*** MATERIAL PROVIDED Section Begins ***

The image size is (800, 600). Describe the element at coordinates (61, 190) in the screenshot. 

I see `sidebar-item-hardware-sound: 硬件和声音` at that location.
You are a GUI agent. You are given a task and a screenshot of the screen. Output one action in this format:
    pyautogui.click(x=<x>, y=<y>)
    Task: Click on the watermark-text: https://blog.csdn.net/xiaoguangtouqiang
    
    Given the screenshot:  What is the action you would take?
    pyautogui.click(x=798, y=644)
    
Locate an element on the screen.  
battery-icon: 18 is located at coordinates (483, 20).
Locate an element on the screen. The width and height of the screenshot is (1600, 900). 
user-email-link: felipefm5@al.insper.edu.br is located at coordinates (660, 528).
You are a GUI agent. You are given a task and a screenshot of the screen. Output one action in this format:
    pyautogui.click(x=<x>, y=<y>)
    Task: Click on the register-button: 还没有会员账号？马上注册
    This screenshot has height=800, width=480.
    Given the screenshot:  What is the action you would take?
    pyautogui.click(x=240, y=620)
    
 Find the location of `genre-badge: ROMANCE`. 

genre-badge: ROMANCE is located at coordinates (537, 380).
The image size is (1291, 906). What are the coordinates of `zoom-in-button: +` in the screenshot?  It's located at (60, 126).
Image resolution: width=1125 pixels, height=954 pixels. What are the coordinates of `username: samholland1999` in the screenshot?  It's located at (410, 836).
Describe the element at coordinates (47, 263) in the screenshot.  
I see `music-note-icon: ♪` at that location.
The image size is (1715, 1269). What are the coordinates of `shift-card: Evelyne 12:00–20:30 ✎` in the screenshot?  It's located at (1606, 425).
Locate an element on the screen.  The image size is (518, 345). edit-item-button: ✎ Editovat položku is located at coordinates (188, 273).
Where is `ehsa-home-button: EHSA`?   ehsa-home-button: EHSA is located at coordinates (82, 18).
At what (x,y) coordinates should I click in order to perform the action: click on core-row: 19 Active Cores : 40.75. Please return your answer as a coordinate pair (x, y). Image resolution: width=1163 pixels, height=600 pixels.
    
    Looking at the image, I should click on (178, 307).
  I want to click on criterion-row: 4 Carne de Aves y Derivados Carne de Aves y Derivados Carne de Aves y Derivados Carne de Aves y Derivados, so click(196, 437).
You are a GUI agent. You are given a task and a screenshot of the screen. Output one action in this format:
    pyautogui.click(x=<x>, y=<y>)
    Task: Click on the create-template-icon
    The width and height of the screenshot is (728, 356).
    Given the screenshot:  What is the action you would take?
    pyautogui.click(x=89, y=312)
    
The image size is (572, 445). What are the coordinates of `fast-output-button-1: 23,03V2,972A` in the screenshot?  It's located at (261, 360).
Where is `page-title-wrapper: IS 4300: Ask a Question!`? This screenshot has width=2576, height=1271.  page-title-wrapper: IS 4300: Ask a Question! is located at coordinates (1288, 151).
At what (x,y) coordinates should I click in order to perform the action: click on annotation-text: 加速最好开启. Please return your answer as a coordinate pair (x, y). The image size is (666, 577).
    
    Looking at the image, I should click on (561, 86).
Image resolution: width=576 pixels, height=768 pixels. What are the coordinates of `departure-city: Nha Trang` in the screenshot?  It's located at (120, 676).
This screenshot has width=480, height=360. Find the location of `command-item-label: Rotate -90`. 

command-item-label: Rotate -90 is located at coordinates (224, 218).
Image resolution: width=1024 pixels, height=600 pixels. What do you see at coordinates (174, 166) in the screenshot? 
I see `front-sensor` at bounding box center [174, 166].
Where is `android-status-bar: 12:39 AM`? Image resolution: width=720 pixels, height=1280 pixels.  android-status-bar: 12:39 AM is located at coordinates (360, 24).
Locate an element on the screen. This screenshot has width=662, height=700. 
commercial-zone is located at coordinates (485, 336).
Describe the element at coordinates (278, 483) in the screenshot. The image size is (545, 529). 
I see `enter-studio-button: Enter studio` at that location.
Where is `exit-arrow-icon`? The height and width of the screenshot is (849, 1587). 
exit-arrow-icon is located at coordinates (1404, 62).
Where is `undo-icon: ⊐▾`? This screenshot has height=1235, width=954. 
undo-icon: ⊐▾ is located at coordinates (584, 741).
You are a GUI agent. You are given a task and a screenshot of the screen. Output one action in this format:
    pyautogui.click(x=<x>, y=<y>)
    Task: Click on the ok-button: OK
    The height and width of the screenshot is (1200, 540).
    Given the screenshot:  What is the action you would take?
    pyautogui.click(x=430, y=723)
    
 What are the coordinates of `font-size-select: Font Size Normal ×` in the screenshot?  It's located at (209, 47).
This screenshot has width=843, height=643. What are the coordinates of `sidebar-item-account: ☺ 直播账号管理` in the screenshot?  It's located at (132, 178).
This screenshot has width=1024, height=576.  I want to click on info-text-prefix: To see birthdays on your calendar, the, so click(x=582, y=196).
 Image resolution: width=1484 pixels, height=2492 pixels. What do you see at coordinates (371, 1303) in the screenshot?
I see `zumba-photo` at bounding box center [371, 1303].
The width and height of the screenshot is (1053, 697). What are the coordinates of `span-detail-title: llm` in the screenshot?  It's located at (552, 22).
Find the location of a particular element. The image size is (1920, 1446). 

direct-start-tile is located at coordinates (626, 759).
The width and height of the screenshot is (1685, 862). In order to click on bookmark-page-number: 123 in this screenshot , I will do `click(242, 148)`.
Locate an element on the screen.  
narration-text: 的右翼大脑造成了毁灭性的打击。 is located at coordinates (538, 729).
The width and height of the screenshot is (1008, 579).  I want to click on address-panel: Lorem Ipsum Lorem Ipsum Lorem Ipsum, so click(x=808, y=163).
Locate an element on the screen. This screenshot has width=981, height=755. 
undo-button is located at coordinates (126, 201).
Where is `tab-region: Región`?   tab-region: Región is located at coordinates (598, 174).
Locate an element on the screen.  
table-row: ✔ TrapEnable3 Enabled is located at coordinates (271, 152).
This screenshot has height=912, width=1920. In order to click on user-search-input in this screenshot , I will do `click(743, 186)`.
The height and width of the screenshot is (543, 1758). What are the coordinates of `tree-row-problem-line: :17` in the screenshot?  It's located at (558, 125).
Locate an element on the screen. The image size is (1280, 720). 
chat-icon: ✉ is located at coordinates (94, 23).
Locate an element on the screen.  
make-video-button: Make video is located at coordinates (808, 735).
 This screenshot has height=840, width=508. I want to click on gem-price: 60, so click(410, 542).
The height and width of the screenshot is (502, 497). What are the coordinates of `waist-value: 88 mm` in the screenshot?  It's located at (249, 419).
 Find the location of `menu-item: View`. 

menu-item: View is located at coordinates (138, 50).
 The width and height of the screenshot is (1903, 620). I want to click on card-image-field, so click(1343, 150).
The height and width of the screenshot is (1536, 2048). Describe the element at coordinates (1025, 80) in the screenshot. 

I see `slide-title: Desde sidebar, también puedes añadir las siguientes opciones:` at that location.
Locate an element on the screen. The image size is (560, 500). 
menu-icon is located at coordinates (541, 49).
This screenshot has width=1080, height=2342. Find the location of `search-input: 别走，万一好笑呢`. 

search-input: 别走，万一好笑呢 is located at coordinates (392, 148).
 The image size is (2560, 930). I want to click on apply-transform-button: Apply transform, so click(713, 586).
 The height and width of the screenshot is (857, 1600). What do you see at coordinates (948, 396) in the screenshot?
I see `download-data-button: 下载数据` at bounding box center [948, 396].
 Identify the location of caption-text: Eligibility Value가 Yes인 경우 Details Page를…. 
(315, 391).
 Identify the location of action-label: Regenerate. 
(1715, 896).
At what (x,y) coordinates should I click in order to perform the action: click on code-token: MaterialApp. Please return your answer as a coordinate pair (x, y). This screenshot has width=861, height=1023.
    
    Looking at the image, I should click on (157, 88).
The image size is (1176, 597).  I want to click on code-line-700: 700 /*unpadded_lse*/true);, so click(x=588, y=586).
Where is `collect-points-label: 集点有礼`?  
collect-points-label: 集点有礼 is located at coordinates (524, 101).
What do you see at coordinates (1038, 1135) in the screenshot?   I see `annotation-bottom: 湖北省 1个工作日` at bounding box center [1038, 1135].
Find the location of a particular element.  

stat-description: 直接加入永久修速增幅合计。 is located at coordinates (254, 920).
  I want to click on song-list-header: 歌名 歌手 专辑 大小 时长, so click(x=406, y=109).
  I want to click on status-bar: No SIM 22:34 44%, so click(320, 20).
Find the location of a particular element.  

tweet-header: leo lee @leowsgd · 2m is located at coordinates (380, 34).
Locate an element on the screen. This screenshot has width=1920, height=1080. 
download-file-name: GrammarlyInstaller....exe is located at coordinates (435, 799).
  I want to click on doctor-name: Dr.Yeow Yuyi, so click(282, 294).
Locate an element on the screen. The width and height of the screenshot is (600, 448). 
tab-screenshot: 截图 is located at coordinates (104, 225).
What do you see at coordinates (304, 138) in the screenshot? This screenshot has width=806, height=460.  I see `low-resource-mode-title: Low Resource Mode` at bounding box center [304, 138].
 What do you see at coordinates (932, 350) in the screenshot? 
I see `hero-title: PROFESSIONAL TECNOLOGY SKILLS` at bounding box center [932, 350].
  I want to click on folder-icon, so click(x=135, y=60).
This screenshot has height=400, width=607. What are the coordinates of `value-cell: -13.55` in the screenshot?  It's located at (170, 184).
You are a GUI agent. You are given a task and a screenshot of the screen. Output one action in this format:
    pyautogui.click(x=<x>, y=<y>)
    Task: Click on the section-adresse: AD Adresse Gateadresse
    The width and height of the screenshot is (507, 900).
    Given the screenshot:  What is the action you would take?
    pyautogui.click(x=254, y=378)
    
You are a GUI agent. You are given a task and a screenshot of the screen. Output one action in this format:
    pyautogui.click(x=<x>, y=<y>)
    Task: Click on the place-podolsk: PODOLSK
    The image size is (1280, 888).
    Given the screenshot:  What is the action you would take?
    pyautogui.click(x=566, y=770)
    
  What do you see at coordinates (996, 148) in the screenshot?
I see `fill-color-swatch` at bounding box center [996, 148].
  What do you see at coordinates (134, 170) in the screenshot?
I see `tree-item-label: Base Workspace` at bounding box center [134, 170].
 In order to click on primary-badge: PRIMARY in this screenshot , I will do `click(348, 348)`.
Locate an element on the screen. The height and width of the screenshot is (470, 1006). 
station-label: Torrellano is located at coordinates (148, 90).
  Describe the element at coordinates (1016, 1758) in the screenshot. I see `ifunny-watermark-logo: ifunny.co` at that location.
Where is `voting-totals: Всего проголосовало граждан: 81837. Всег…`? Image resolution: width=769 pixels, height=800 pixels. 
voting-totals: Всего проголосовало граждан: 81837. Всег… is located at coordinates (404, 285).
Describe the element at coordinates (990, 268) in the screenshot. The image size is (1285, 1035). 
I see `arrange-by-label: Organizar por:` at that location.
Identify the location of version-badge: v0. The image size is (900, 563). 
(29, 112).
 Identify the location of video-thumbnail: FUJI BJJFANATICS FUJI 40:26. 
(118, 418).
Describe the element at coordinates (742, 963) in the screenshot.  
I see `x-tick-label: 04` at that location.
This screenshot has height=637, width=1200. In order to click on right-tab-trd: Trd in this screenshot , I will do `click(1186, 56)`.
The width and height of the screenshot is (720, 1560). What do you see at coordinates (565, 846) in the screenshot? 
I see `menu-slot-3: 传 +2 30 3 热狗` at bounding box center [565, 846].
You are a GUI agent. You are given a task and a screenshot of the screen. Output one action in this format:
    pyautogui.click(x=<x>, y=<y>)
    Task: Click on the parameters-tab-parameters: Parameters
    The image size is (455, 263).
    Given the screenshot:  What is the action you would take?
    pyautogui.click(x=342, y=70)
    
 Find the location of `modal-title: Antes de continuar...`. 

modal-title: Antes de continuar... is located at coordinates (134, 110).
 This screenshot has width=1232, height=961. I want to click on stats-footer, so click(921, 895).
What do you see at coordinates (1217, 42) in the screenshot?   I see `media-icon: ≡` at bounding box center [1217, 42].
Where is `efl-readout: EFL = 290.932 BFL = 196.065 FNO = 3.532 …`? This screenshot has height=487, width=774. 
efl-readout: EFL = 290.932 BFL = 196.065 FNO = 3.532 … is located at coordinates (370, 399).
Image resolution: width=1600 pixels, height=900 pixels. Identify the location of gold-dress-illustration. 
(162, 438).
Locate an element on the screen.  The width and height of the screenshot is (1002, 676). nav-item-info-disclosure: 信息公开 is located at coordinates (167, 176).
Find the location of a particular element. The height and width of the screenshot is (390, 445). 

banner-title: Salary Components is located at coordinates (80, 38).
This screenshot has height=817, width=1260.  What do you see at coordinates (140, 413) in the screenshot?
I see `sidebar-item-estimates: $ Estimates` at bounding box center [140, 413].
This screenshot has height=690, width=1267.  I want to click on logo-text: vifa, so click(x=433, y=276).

*** MATERIAL PROVIDED Section Ends ***

### DIRECTIONS FOR THIS TASK
Show every line of the material above that contains the string "order", matching case exactly.

### SOLUTION FOR THIS EXERCISE
At what (x,y) coordinates should I click in order to perform the action: click on core-row: 19 Active Cores : 40.75. Please return your answer as a coordinate pair (x, y). Image resolution: width=1163 pixels, height=600 pixels.
At what (x,y) coordinates should I click in order to perform the action: click on annotation-text: 加速最好开启. Please return your answer as a coordinate pair (x, y). The image size is (666, 577).
The width and height of the screenshot is (1685, 862). In order to click on bookmark-page-number: 123 in this screenshot , I will do `click(242, 148)`.
This screenshot has height=912, width=1920. In order to click on user-search-input in this screenshot , I will do `click(743, 186)`.
At what (x,y) coordinates should I click in order to perform the action: click on code-token: MaterialApp. Please return your answer as a coordinate pair (x, y). This screenshot has width=861, height=1023.
 In order to click on primary-badge: PRIMARY in this screenshot , I will do `click(348, 348)`.
This screenshot has height=637, width=1200. In order to click on right-tab-trd: Trd in this screenshot , I will do `click(1186, 56)`.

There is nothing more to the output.